先日、ある製造業の社長からこんな相談を受けました。「保険の営業から、養老保険なら保険料の半分を損金にできると言われたんですが、本当ですか」と。
結論から言うと、半分損金は確かに存在する制度です。ただし条件を満たさなければ、後から痛い目を見ます。
半分損金の仕組みと落とし穴
養老保険には「ハーフタックスプラン」と呼ばれる契約形態があります。死亡保険金の受取人を従業員の遺族、満期保険金の受取人を法人にすることで、保険料の半分を福利厚生費として損金算入できるというものです。
ここまで聞くと、経営者にとって都合の良い節税策に見えます。実際、保険営業がまず提案してくるのもこのプランです。
ですが、この制度には「普遍的加入」という大前提があります。全従業員を対象にした制度でなければ、税務上は福利厚生とは認められません。
役員だけ加入するとどうなるか
先ほどの社長も、最初は役員だけの加入を検討していました。保険料負担を抑えつつ、自分の退職金準備をしたいという狙いです。
しかし、役員や特定の人だけを対象にした養老保険は、税務署から見れば「福利厚生」ではなく「個人への経済的利益の供与」に映ります。
その結果、損金にしたはずの保険料の半分が、対象者への給与とみなされて課税されます。法人側では損金不算入、個人側では給与所得課税という、いわば二重の不利益です。

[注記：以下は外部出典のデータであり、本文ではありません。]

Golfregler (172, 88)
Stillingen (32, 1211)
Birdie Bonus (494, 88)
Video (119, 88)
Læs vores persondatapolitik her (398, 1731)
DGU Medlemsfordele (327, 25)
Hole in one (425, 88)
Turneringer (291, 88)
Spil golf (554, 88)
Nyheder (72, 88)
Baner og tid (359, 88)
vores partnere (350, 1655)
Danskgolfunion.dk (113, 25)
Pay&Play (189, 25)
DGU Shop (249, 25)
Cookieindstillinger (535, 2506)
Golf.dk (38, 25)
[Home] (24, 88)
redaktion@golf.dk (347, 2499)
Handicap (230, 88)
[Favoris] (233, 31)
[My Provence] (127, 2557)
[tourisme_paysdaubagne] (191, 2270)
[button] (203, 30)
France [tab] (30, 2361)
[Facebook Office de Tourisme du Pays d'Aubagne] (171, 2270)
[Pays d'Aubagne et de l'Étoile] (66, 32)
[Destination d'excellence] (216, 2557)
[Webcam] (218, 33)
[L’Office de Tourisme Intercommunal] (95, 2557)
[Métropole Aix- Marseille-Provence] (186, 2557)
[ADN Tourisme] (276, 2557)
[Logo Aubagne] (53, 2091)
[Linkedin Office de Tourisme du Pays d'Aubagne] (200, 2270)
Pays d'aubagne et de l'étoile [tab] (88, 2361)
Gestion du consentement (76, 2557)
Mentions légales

税務調査で指摘されるケースの多くは、まさにこのパターンです。加入者リストを見て「なぜ役員だけなのか」を必ず確認されます。
適正に運用するための条件
半分損金を正しく使うには、次の2点が欠かせません。
- 全従業員を対象にした普遍的加入であること(勤続年数や役職による合理的な差は許容される場合があります)
- 加入基準や保険金額を明文化した福利厚生規程を整備していること
口約束や慣習だけで運用していると、いざ調査が入ったときに「制度として存在した」ことを証明できません。規程は必ず書面で残し、労働条件通知書や就業規則と整合性を取っておく必要があります。
また、パートやアルバイトを除外する場合も、その除外基準が合理的かどうかが問われます。「正社員のみ」という区分自体は認められやすいですが、恣意的な線引きは危険です。
保険営業の提案を鵜呑みにしない
保険営業の担当者は、契約を取ることが仕事です。悪気はなくても、税務要件の説明が不十分なまま「役員の方だけでも」と提案してくることがあります。
最終的に税務リスクを負うのは会社であり、社長自身です。加入前に必ず顧問税理士に確認し、福利厚生規程の有無をチェックしてから契約するようにしてください。
まだ福利厚生規程を整備していないなら、養老保険を検討するタイミングで一緒に作成しておくのがおすすめです。規程さえ整っていれば、半分損金は決算対策として十分に有効な選択肢になります。
※本記事は一般的な情報提供を目的としています。具体的な税務判断は税理士にご相談ください。